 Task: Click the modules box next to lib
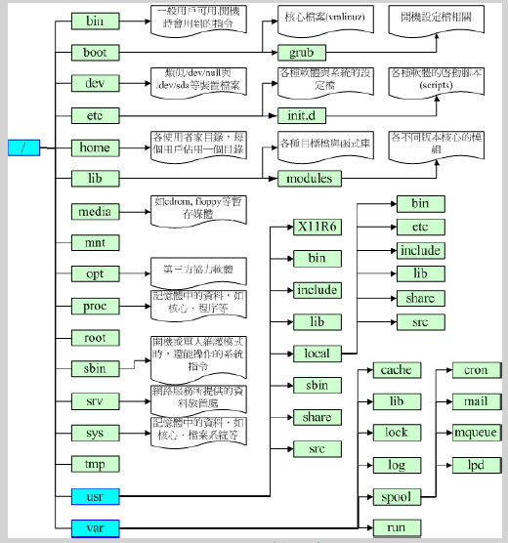310,179
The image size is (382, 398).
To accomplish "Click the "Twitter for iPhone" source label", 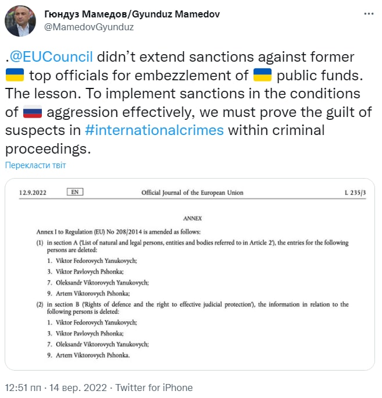I will 154,388.
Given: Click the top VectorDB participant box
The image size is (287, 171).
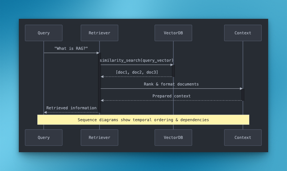Looking at the screenshot, I should (173, 33).
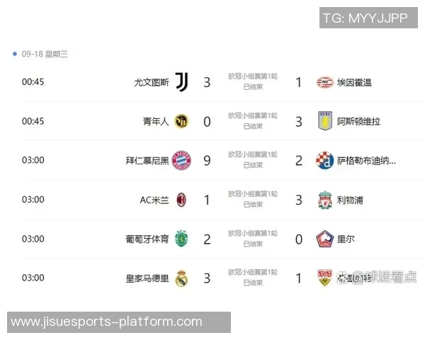425x340 pixels.
Task: Click the Dinamo Zagreb club crest
Action: point(324,160)
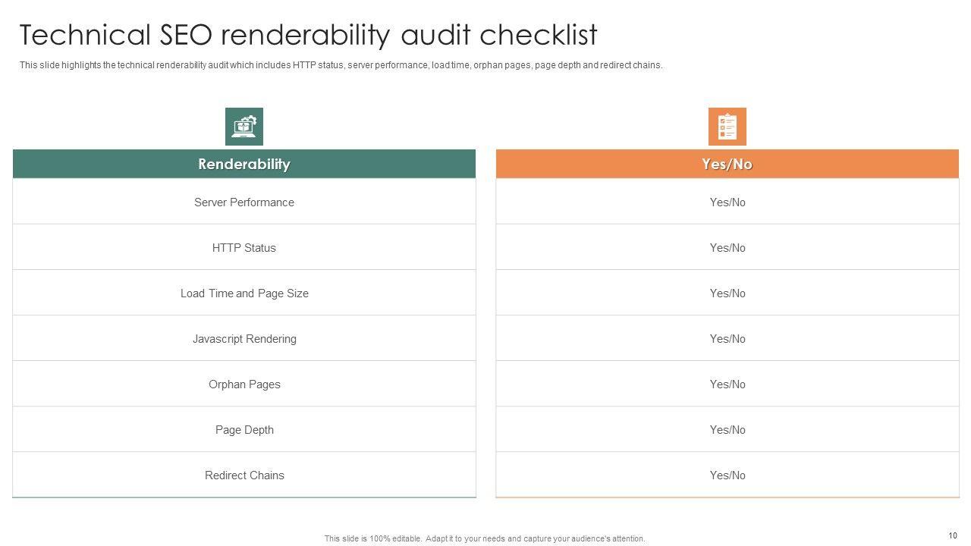Screen dimensions: 971x546
Task: Select Yes/No in the HTTP Status row
Action: tap(727, 248)
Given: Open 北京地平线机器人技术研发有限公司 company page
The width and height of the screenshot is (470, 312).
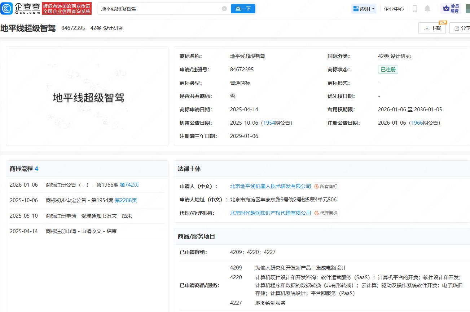Looking at the screenshot, I should click(270, 186).
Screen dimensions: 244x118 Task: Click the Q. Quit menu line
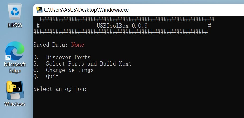tap(46, 76)
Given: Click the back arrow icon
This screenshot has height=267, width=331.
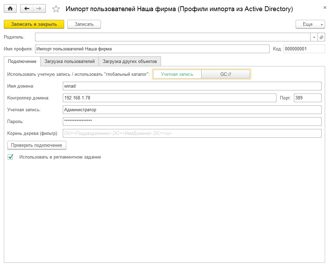Looking at the screenshot, I should pos(26,8).
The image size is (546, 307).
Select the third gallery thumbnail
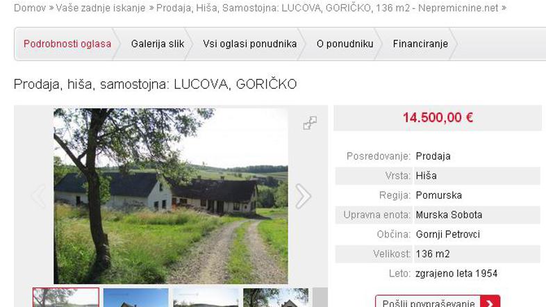(x=206, y=297)
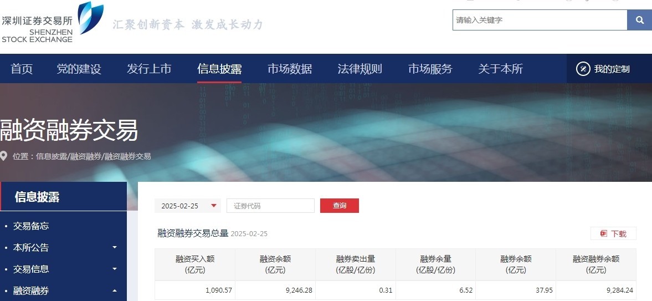Expand the 本所公告 sidebar section

(x=115, y=247)
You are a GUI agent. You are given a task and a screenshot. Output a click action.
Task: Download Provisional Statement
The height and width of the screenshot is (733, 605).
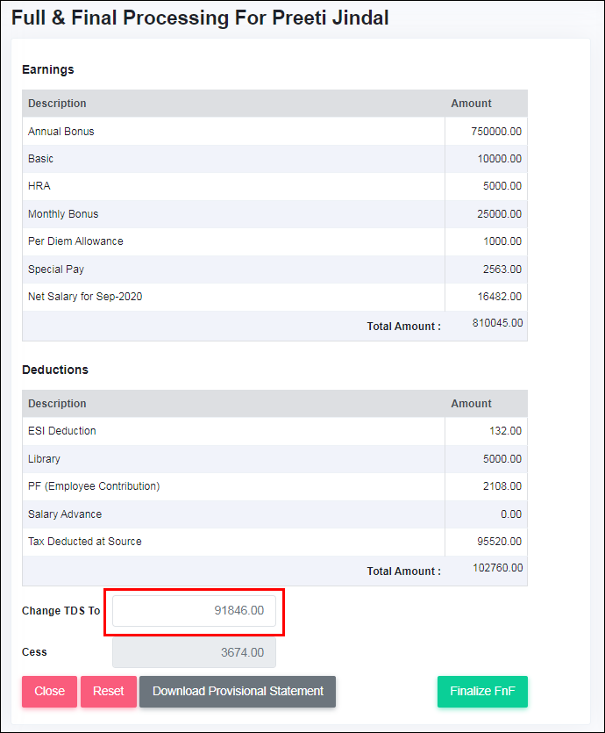coord(238,692)
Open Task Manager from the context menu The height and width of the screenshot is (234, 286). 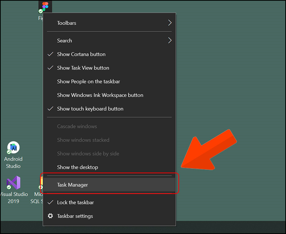pyautogui.click(x=73, y=185)
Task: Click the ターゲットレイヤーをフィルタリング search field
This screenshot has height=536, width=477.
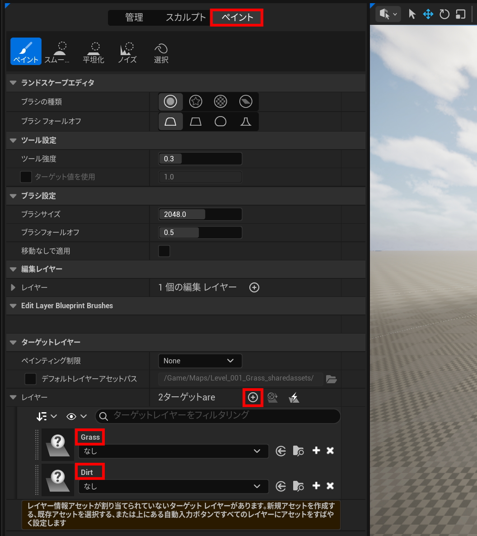Action: click(x=218, y=416)
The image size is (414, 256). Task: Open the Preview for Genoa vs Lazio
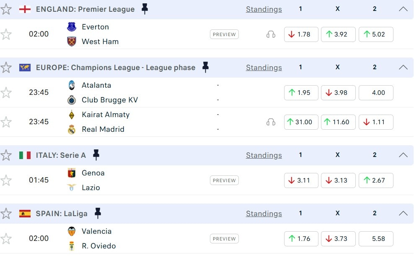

- - - - -

=== What the task requires ===
In the listing, from the line with "The image size is (546, 307)." up to and including the line with "(x=115, y=247)", swap "third" for "fourth" and give those lines again with nothing else changed. Omit the pictures.

=== Task response ===
The image size is (546, 307).
Select the fourth gallery thumbnail
(x=206, y=297)
Expand the 本所公告 sidebar section

(x=115, y=247)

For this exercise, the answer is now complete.